One day when she was seventeen years old there was a knock at the mill-house door. Nobody ever knocked. Her father was the only man who came in and went out. The mill stood solitary in those days. The face of the country has since been changed by man and God, but at that time there were no habitations in sight. At regular times the peasants brought their grain and fetched their meal; but the miller kept his daughter away from his custom. He never said why. Doubtless at the back of his mind was the thought of losing what was useful to him. Most parents have their ways of trying to keep their children; in some it is this way, in others that; not many learn to keep them by letting them go.
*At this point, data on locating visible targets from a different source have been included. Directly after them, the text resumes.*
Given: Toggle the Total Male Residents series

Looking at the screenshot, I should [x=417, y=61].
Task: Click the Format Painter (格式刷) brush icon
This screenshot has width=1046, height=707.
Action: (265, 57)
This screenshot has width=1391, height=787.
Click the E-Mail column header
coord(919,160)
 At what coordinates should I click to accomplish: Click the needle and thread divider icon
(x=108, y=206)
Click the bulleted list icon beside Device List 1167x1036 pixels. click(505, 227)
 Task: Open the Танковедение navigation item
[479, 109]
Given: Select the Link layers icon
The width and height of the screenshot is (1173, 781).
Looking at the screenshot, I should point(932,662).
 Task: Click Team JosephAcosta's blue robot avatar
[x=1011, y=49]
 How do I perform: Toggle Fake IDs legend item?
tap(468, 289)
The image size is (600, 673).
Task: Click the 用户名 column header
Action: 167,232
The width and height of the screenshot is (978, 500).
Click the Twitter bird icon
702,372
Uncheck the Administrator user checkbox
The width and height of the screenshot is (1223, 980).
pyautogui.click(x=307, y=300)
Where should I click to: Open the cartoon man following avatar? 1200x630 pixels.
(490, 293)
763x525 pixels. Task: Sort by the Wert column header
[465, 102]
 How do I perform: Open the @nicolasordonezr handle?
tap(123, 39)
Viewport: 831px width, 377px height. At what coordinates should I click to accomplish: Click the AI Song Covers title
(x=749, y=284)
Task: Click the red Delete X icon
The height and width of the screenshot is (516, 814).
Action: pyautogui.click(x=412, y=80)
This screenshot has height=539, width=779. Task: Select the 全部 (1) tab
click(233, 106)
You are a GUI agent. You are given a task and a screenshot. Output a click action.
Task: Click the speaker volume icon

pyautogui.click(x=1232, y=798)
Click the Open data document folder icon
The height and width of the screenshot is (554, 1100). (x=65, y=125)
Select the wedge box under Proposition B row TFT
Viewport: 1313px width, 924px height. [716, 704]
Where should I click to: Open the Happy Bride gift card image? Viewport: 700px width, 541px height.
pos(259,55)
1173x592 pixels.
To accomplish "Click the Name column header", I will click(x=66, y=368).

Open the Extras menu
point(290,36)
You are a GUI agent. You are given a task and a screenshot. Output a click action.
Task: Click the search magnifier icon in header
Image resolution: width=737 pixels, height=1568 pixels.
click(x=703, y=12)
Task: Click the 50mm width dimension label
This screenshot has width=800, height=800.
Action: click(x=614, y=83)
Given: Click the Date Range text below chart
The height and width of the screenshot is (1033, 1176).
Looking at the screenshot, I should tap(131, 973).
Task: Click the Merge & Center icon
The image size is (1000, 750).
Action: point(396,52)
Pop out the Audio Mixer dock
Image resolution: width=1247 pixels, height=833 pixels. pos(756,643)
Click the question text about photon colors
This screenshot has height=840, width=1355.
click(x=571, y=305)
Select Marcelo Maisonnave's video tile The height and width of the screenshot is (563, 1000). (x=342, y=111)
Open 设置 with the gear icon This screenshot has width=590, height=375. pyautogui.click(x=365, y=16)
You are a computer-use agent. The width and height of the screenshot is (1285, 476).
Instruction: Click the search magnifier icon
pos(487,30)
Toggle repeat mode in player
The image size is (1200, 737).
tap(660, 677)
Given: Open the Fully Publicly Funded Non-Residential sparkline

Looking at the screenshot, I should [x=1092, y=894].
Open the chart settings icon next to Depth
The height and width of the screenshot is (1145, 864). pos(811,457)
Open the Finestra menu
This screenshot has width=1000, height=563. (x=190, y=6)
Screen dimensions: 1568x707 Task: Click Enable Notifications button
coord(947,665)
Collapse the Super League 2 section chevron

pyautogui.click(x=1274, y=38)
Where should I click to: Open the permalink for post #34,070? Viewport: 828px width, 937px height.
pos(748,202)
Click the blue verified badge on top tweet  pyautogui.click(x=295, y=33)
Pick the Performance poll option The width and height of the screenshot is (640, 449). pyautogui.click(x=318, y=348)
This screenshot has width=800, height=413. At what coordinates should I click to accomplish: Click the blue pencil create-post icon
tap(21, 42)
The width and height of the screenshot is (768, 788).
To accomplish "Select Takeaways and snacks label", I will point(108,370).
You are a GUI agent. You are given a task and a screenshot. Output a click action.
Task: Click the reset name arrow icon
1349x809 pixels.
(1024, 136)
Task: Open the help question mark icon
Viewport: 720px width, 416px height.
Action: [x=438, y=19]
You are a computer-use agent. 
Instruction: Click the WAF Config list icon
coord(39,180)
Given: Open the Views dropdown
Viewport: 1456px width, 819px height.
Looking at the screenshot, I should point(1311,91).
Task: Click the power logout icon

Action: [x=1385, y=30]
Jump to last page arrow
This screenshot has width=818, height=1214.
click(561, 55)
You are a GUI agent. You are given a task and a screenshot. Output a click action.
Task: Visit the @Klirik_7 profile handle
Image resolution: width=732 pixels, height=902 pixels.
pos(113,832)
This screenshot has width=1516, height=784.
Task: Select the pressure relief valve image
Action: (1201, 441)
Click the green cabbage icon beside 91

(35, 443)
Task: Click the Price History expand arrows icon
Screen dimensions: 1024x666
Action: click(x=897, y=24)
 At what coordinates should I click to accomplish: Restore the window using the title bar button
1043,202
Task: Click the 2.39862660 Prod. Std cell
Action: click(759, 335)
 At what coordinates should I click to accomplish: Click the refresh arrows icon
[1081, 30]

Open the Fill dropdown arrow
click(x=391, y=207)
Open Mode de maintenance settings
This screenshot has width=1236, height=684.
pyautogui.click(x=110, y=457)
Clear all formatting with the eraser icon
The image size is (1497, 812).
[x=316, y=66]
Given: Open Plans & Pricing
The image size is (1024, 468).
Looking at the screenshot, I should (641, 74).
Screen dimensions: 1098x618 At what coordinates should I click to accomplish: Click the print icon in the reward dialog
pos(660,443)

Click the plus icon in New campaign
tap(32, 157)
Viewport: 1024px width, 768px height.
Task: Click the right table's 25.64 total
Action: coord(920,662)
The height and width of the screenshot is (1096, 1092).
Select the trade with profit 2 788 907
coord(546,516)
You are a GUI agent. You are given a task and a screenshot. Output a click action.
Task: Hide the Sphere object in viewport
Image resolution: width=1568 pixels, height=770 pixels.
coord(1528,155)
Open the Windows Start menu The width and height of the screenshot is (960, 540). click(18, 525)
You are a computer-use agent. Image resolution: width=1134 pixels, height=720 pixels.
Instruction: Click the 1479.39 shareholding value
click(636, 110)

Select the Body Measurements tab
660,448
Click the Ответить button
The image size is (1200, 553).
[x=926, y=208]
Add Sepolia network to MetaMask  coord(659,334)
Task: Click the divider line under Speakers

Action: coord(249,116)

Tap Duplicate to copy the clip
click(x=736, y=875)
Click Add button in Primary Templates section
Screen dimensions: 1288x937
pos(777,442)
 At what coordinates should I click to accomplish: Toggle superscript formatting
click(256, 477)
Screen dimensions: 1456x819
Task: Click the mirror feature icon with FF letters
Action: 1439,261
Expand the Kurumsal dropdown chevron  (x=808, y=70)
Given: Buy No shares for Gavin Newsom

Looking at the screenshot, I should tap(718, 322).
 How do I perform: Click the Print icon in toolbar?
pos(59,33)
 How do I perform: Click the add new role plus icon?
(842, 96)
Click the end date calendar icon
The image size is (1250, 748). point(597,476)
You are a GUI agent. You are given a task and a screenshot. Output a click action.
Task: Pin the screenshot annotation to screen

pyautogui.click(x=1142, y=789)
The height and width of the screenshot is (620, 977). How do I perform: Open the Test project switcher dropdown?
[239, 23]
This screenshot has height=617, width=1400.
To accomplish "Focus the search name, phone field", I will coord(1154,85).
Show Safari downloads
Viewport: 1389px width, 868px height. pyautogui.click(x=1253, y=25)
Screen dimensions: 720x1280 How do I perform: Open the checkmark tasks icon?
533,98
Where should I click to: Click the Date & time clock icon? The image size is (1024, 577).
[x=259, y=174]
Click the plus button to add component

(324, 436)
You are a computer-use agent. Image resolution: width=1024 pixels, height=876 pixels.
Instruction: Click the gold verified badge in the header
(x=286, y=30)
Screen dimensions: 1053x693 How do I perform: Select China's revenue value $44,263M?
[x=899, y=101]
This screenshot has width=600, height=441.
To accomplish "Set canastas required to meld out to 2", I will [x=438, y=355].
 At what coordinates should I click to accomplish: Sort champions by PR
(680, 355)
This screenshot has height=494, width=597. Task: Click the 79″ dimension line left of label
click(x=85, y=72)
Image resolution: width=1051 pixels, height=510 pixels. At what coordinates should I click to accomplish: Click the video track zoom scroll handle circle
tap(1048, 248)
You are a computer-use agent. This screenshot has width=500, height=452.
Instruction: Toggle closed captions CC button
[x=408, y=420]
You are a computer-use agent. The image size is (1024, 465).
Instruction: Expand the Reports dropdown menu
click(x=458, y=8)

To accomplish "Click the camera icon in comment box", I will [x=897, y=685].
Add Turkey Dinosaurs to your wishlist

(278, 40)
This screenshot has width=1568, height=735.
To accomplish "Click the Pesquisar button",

So when the knock came at the door, it was the strangest thing that had ever happened in Helen's life. She ran to the door and stood with her hand on the heavy wooden bar that fell across it into a great socket. Her heart beat fast. Before we know a thing it is a thousand things. Only one thing would be there when she lifted the bar. But as she stood with her hand upon it, a host of presences hovered on the other side. A knight in armor, a king in his gold crown, a god in the guise of a beggar, an angel with a sword; a dragon even; a woman to be her friend; her mother...a child...

"Would it be better not to open?" thought Helen. For then she would never know. Yes, then she could run to her millstones and fling them her thoughts in the husk, and listen, listen while they ground them into dreams. What knowledge would be better than that? What would she lose by opening the door?

But she had to open the door.

Outside on the stones stood a common lad. He might have been three years older than she. He had a cap with a hole in it in his hand, and a shabby jersey that left his brown neck bare. He was whistling when she lifted the bar, but he stopped as the door fell back, and gave Helen a quick and careless look.

"Can I have a bit of bread?" he asked.

Helen stared at him without answering. She was so unused to people that her mind had to be summoned from a world of ghosts before she could hear and utter real words. The boy waited for her to speak, but, as she did not, shrugged his shoulders and turned away whistling his tune.

Then she understood that he was going, and she ran after him quickly and touched his sleeve. He turned again, expecting her to speak; but she was still dumb.

"Thought better of it?" he said.

Helen said slowly, "Why did you ask me for bread?"